My kitchen is empty now. The stairs, silent. My sitting room nothing but a museum. I have a bowl of broth for supper, and two slices of bread. They go untouched as I flick through the pages of my book.
Sometimes, I realize that my routine is a lie. I’m not real. My body isn’t flesh. I don’t need to shave, or to eat, or to sleep. When I cut my hair, I’m only rearranging the mist that shapes me. When I tremble in Willa’s presence, I fool myself into believing my emotions are sensations.
I touch her, and in that moment, I trust my hand rests on her shoulder. If I were to cling to her or card my fingers through the light that should be her hair, I would believe it.
She would too.
It’s magic’s perception. All these things I do, I do because they’re vestiges of my humanity. I have habits, because I still consider myself a human being.
But now . . . so close to becoming real again, the artifice is never more evident to me. Trailing my gaze along the walls, I notice the edges of the illusion. Those places where I failed to expect something. Mist hangs in those spaces, obscuring the incomplete picture that is my prison.
This, I realize, is why the only room in the lighthouse is the room I’m in. The stairs come and go because I only need them when I walk to the lantern galley. Because it makes sense for my bedchamber to be above the kitchen.
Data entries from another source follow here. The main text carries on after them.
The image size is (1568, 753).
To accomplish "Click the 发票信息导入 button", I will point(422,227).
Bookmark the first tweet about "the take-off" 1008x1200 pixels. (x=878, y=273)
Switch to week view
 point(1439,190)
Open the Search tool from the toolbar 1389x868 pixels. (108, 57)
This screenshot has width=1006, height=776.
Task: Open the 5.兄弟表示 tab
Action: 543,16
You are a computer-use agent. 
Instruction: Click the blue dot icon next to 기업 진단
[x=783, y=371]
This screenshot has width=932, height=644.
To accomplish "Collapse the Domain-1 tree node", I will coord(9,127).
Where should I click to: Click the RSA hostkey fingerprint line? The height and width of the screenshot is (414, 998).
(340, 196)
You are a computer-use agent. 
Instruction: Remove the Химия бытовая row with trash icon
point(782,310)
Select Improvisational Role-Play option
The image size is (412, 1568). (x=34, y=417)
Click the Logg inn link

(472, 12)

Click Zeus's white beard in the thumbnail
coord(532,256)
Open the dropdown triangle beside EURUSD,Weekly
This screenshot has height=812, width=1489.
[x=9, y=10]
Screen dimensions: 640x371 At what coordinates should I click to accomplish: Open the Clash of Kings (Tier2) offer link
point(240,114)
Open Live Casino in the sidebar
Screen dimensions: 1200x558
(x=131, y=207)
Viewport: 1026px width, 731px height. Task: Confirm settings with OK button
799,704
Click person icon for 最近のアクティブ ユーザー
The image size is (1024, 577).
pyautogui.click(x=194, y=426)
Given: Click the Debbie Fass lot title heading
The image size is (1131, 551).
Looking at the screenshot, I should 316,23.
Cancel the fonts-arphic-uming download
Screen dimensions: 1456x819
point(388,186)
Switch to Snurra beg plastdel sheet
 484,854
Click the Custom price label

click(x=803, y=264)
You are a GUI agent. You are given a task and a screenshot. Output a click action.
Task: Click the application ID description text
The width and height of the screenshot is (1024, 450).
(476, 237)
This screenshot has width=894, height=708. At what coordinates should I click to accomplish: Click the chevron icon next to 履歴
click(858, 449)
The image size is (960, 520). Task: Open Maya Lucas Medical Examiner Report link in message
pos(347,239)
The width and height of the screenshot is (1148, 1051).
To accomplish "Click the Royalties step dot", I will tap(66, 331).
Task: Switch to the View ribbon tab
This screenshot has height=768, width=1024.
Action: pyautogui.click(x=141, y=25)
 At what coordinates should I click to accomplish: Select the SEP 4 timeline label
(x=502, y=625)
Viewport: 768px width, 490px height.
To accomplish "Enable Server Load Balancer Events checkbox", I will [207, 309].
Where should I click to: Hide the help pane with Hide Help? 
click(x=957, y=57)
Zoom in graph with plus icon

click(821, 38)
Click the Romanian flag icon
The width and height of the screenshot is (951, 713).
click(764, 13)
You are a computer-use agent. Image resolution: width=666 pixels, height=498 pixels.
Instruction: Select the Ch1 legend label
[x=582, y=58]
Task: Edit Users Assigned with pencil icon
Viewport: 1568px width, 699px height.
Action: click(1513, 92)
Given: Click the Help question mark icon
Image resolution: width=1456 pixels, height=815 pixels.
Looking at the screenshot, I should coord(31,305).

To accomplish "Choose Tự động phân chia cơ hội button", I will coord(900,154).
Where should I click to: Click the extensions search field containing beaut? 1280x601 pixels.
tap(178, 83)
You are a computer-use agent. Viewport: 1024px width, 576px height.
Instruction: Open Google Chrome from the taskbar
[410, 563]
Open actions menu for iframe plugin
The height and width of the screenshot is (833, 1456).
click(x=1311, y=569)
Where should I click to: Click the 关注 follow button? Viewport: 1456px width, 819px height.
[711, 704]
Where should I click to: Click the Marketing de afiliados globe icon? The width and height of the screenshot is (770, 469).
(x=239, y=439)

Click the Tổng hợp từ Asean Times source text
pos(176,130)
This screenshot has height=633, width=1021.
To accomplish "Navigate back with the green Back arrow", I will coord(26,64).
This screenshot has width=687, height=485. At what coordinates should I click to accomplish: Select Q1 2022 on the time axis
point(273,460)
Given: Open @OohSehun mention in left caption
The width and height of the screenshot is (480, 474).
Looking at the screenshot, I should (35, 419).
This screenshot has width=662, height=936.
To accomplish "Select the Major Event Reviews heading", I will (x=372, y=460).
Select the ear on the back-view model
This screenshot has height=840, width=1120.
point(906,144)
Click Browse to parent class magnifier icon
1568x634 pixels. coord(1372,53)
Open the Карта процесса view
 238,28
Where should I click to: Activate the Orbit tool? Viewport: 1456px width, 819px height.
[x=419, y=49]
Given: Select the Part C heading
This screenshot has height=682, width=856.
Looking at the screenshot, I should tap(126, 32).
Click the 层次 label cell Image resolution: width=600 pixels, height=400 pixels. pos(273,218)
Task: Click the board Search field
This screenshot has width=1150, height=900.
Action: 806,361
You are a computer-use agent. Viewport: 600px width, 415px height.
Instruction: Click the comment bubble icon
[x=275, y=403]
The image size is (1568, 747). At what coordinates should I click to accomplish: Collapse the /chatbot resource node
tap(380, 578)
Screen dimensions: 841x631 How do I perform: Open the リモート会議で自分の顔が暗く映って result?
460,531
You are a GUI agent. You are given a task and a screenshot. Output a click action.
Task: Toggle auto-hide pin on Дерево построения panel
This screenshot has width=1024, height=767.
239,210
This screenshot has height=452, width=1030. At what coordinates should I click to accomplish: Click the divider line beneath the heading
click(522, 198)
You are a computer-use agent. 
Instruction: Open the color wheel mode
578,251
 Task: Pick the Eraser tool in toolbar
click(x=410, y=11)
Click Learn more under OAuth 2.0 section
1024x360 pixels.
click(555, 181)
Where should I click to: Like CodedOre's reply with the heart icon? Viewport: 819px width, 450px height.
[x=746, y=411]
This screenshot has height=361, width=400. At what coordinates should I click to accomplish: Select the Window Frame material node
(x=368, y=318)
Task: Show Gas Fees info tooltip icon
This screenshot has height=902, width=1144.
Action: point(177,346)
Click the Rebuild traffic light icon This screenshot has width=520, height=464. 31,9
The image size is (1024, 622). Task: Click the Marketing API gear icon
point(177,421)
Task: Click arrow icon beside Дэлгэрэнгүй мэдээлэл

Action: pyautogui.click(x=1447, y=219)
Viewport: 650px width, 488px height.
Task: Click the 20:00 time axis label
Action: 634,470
Willa’s presence looms. I feel her in every room now. I hear her voice in the grinding gears of the lamp. I see flickers of copper in my kitchen; her chair isn’t tucked beneath the table where it belongs. It sits at an angle, just as she left it.
Closing my eyes, I hold myself painfully still. In the dark, nothing exists around me. Now that I understand this, I blossom with a terrible fear. This lighthouse is empty. These dinners are lies. The beribboned boxes at my plate are fantasy.
Now that I know this, now that I can so keenly feel the difference between flesh and fantasy, what will I see when I open my eyes?
With a breath I don’t need, I steel myself. Then I look.
The kitchen remains the kitchen. The black stove radiates warmth; my fish broth has gone cold. With my fingers lifted, my book’s pages flicker and flip, losing my place. Willa’s chair remains askew. The walls vibrate still from the mechanicals working overhead. An ordinary, awful listing of things that simply are.
There’s a difference between thinking and believing. I can no more prove myself unreal than I can prove myself real. Finer philosophers and thinkers than I have tried it; some may have achieved it. Ascendance from their mortal remains, existing as pure thought and naught else.
My logic was ruined when I closed my eyes. To truly accept my nothingness, I would have needed to believe that I had no eyes to close.
“I hope you’re embarrassed,” I tell myself.
Stirring my broth, I upset the sediment in the bowl. It swirls, white haze like fog.